The expression log(x^n/ radical y)is equivalent to
1. n log x - 1/2 log y
2. n log x- 2 log y
3. log (nx) - log (1/2y)
4. log (nx) - log (2y)
The answer is 1
Same style as your post below this.
Give it a try.
btw, don't switch names
None of the above! It's equivalent to: "An absolute circus of logarithms! 🎪🤡" Just kidding! The correct answer is option 2. n log x - 2 log y.
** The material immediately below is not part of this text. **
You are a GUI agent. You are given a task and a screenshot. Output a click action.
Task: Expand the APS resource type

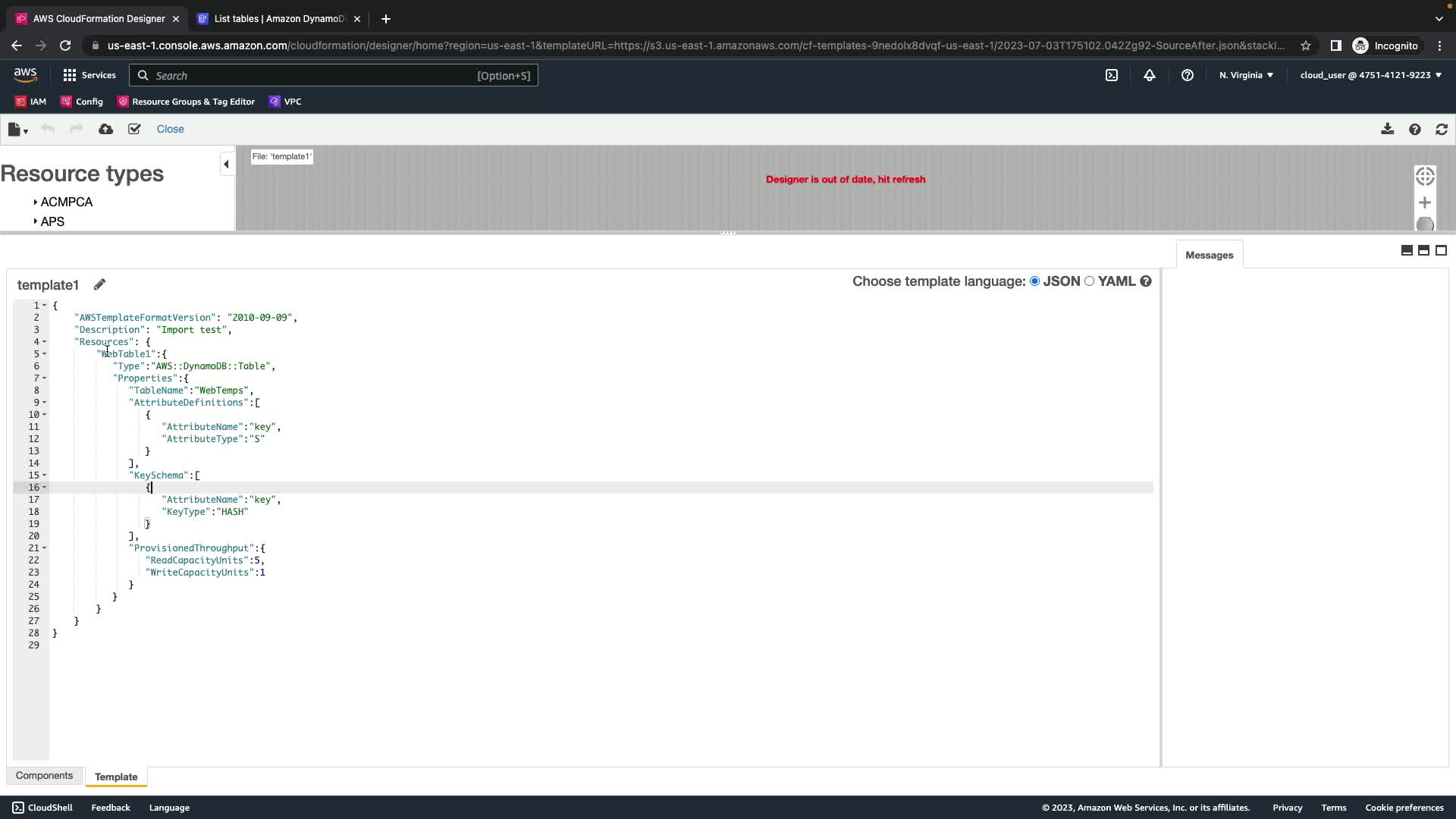point(36,221)
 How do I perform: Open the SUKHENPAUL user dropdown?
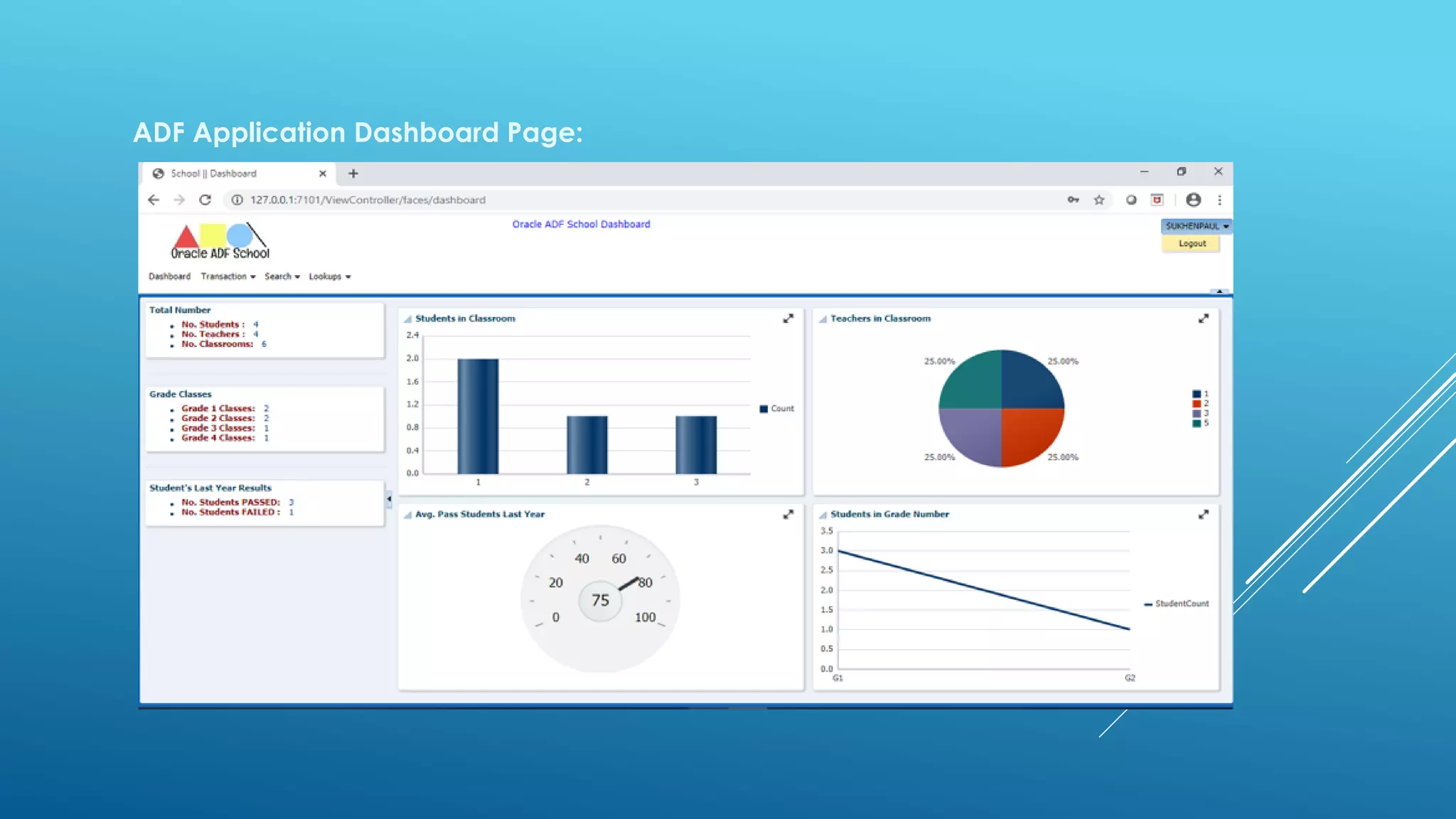tap(1197, 226)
But remember, laughter is always the best response to math problems! 😄🎉
To simplify the expression log(x^n/√y), we can apply the properties of logarithms.
First, let's rewrite the expression using the properties of logarithms:
log(x^n/√y) = log(x^n) - log(√y) = n log x - 1/2 log y
So, the equivalent expression is 1. n log x - 1/2 log y.
To simplify the expression log(x^n/√y), we can use the properties of logarithms. Specifically, the two properties we can utilize are:
1. log(a/b) = log(a) - log(b)
2. log(a^b) = b log(a)
Let's simplify the expression step by step:
log(x^n/√y)
First, let's apply the property log(a^b) = b log(a) to the numerator:
= log(x^n) - log(√y)
= n log(x) - log(√y)
Now, let's simplify the term log(√y) using property log(a/b) = log(a) - log(b):
= n log(x) - log(y^(1/2))
= n log(x) - (1/2)log(y)
So, the simplified expression is n log(x) - (1/2)log(y). Therefore, the correct equivalent expression is option 1: n log x - (1/2) log y.